§ **TASK ITEM**
In the text about why the Jews opposed Jesus, where was Jesus walking when the Jews asked Him to tell them plainly whether He was the Christ?

§ **TEXT UNDER STUDY**
▼
Then the Jews took up stones again to stone Him. Jesus answered them, “Many good works I have shown you from My Father. For which of those works do you stone Me?” The Jews answered Him, saying, “For a good work we do not stone You, but for blasphemy, and because You, being a Man, make Yourself God.” John 10:31–33
Jesus fed people, healed the sick, even raised the dead. He did many good works. Why is it, then, that the Jews did not believe in Him—in fact, were downright hostile toward Him? For that matter, why are so many in our day combative when it comes to Jesus?
Refusal to Believe
As Jesus walked one day through Solomon’s porch, where rabbis often gathered to lecture their students, the Jews said to Him, “How long do You keep us in doubt? If You are the Christ, tell us plainly” (John 10:24). Jesus quite clearly met every scriptural criteria for the Messiah. He had also claimed on numerous occasions that He was indeed the promised Deliverer. The problem with the Jews’ unbelief was not a lack of evidence but a refusal to believe.
Jesus pointed this out. “You do not believe, because you are not of My sheep” (John 10:26). Why were they not His sheep? Jesus had appealed to them many times over. God hadn’t predetermined these people’s condemnation. They were not His sheep simply because they would not heed His Word.
Jesus clarified, “My sheep hear My voice, and I know them, and they follow Me. No one is able to snatch them out of My Father’s hand. I and My Father are one” (John 10:27, 29–30). At this the Jews took up stones to stone Him—the second time they had attempted to do so (see John 8:58–59). Jesus responded, “I have done many good works from My Father. For which of these do you stone Me?”
Why Are People So Upset?
We could ask people the same question today: “What exactly has Jesus done that’s got you so upset?” Humanists in our culture want to ban Jesus from the public arena. “That cross there on the hillside, it’s got to come down,” they say. “That nativity scene—we need to get rid of it.” The problem, really, is that human nature is set in a position of enmity against God.
The Jews answered, “We don’t stone You for good works but because You claim to be God.” The Jews understood that Jesus was claiming deity. They wouldn’t have picked up stones to throw at Him otherwise.
Over the months Jesus had done many things that the Jewish leaders themselves believed only God could do. The Jews knew the prophecies about the lame leaping for joy, the dumb speaking, the deaf hearing, and the blind seeing (see Isaiah 35:5–6). They knew that these miracles were the work of God—and the mark of the messianic kingdom.
“Look,” Jesus finally told the Jews, “if it’s just too hard for you to receive what I’m saying, since I’m a Galilean, a peasant, not educated in your system, then at least believe the works.” But the Jews were incensed. They sought to seize Him.
Despite the leaders’ continued resistance, many of the common people looked at the situation rationally. As they observed what Jesus said and did and, no doubt, heard Him debate the Jews, they said, “This has got to be the Messiah.” Another gospel tells us, “the common people heard Him gladly” (Mark 12:37).
Many today, like these people, will hear the Lord gladly. But others, no matter how much evidence they see, have already made up their minds to resist. Why? Well, Jesus said it: “You are not My sheep.”
In this conversation Jesus extended His gracious invitation to the Jews, in a sense, one last time. After this He left Jerusalem, and He wouldn’t return until His final week of ministry. It appears that His striving with the Jewish leaders had ended. Just as in the time of Noah, when God said that His “Spirit shall not strive with man forever” (Genesis 6:3), a person can resist God to the point of no return. And even God Himself cannot help a person who arrives at that point.
A Real Threat
Antagonism toward Jesus is a strong apologetic that He is somebody significant. No one exerts hostility toward something that isn’t a real threat. This bolsters our faith. When you are faced with opposition for the sake of the gospel, take courage. Ask the Lord to strengthen and steady you in your faith, and be fervent in prayer for those who resist the love of Christ.
▲
[Saved entries]
▼
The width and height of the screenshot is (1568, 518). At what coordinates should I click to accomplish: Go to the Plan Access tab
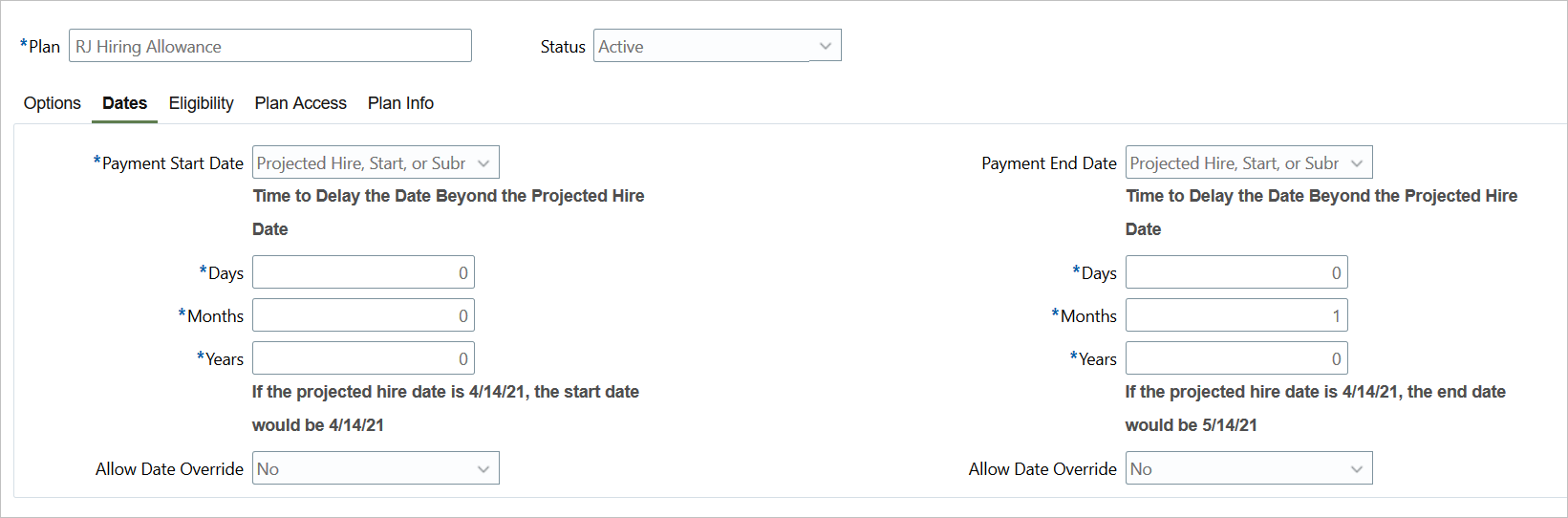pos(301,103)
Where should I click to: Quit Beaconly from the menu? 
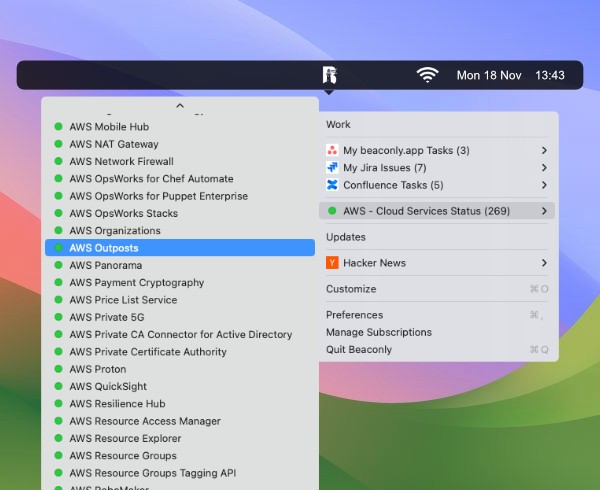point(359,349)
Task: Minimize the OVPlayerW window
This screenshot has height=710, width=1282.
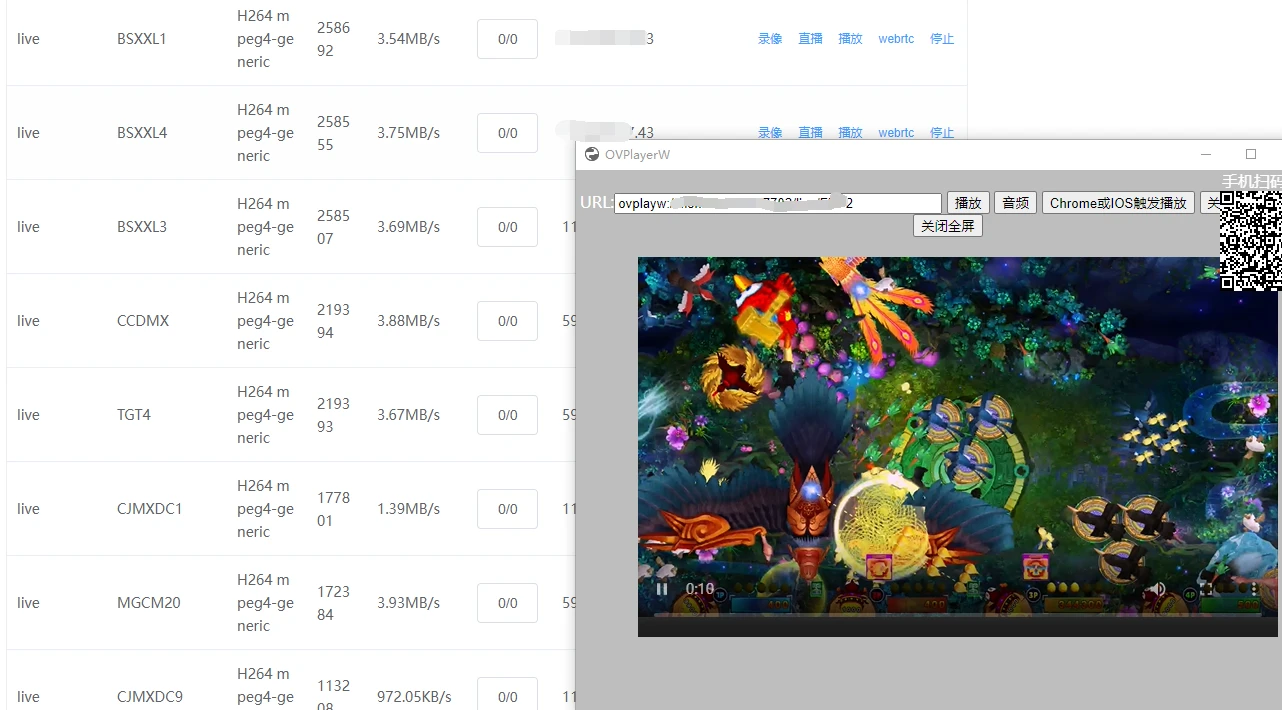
▲
§ **RESPONSE AREA**
He was walking through Solomon's porch, where rabbis often gathered to lecture their students.